Une citation tronquée qui a traversé les siècles …
Cette citation, généralement abrégée en Si vis pacem, para bellum, constitue l’un des adages stratégiques les plus galvaudés de la culture occidentale. Popularisée sous cette forme condensée dès le Moyen Âge, elle a connu une fortune politique et rhétorique considérable, du maréchal de Saxe à Frédéric II de Prusse, en passant par son inscription dans les débats sur le réarmement européen des années 1930 et, désormais, dans la rhétorique sécuritaire du XXIe siècle. Or, cette instrumentalisation contemporaine repose sur un double malentendu historique : d’une part, la formule abrégée ne figure pas textuellement chez Végèce ; d’autre part, elle réduit drastiquement une pensée stratégique autrement plus nuancée, ancrée dans un contexte de déclin impérial et de nostalgie républicaine. Comme l’a souligné Philippe Richardot dans ses travaux sur la culture militaire médiévale, la postérité de Végèce tient moins à la pertinence tactique de ses prescriptions qu’à sa capacité à produire des « formules-chocs » détachables de leur substrat historique.

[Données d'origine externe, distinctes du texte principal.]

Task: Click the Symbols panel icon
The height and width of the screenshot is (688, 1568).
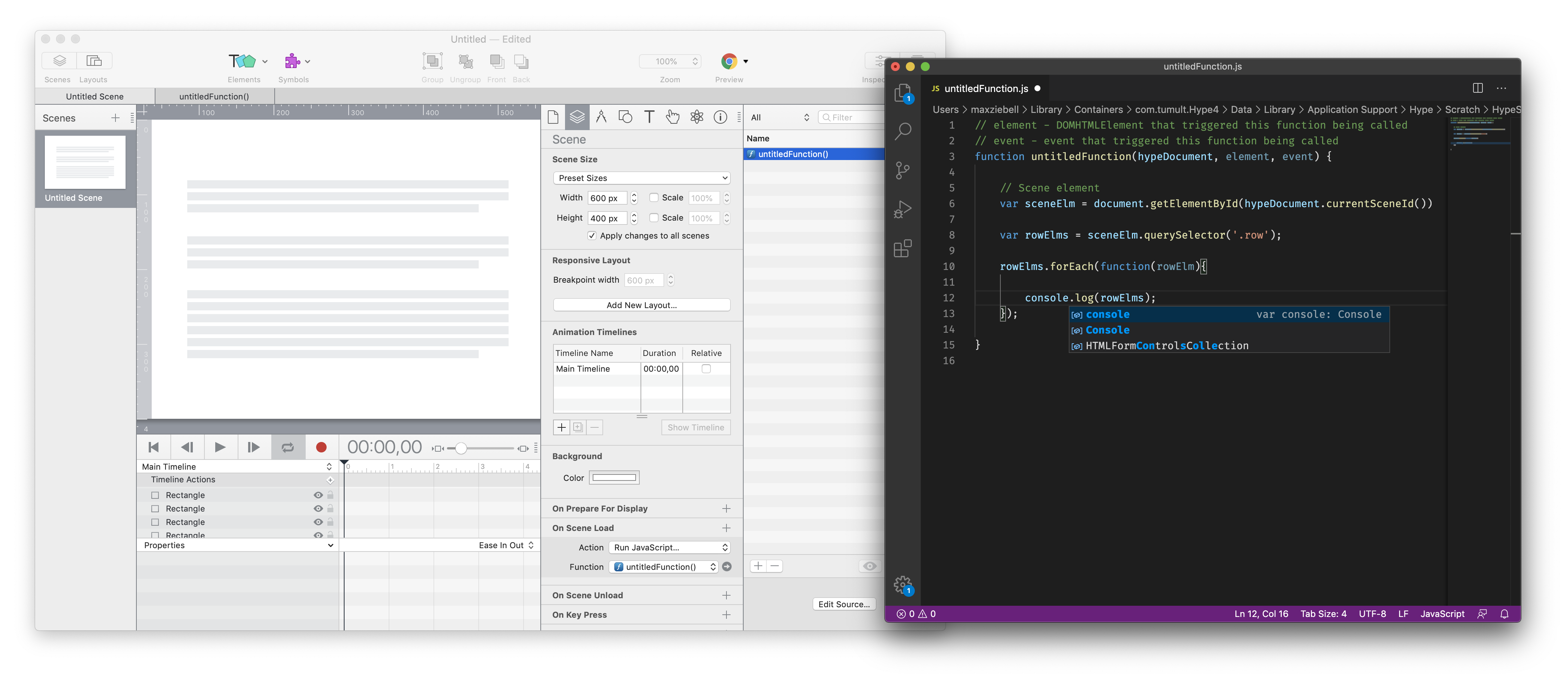Action: [291, 62]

L’historiographie contemporaine, notamment depuis l’édition critique d’Étienne Famerie et Jacques-Henri Michel (2015), s’est attachée à réhabiliter l’Epitoma comme « compendium ordonné de la tradition militaire romaine » plutôt que comme simple « compilation nostalgique ». Les recherches récentes insistent sur la dimension prescriptive du traité : Végèce ne décrit pas l’armée romaine tardive telle qu’elle existe, mais formule un projet de réforme adressé à l’empereur (probablement Théodose Ier ou Valentinien III) dans un contexte de pression barbare accrue. Le prologue du Livre III, d’où provient la célèbre maxime, s’insère dans une argumentation plus large sur la nécessité d’une discipline préventive : « Quantum autem in proeliis Lacedaemoniorum disciplina profuerit » (« Combien la discipline des Lacédémoniens profita dans les batailles »), rappelle Végèce en citant les exemples de Xanthippe et d’Hannibal, avant de conclure sur la trilogie stratégique : préparation militaire (praeparet bellum), formation rigoureuse des soldats (milites imbuat diligenter), et art tactique contre le hasard (dimicet arte, non casu). La sentence finale – « Nemo provocare, nemo audet offendere quem intellegit superiorem esse, si pugnet » (« Personne n’ose provoquer, personne n’offense celui qu’il sait supérieur au combat ») – révèle le véritable enjeu : non pas la glorification de la course aux armements, mais l’éloge de la dissuasion par la préparation.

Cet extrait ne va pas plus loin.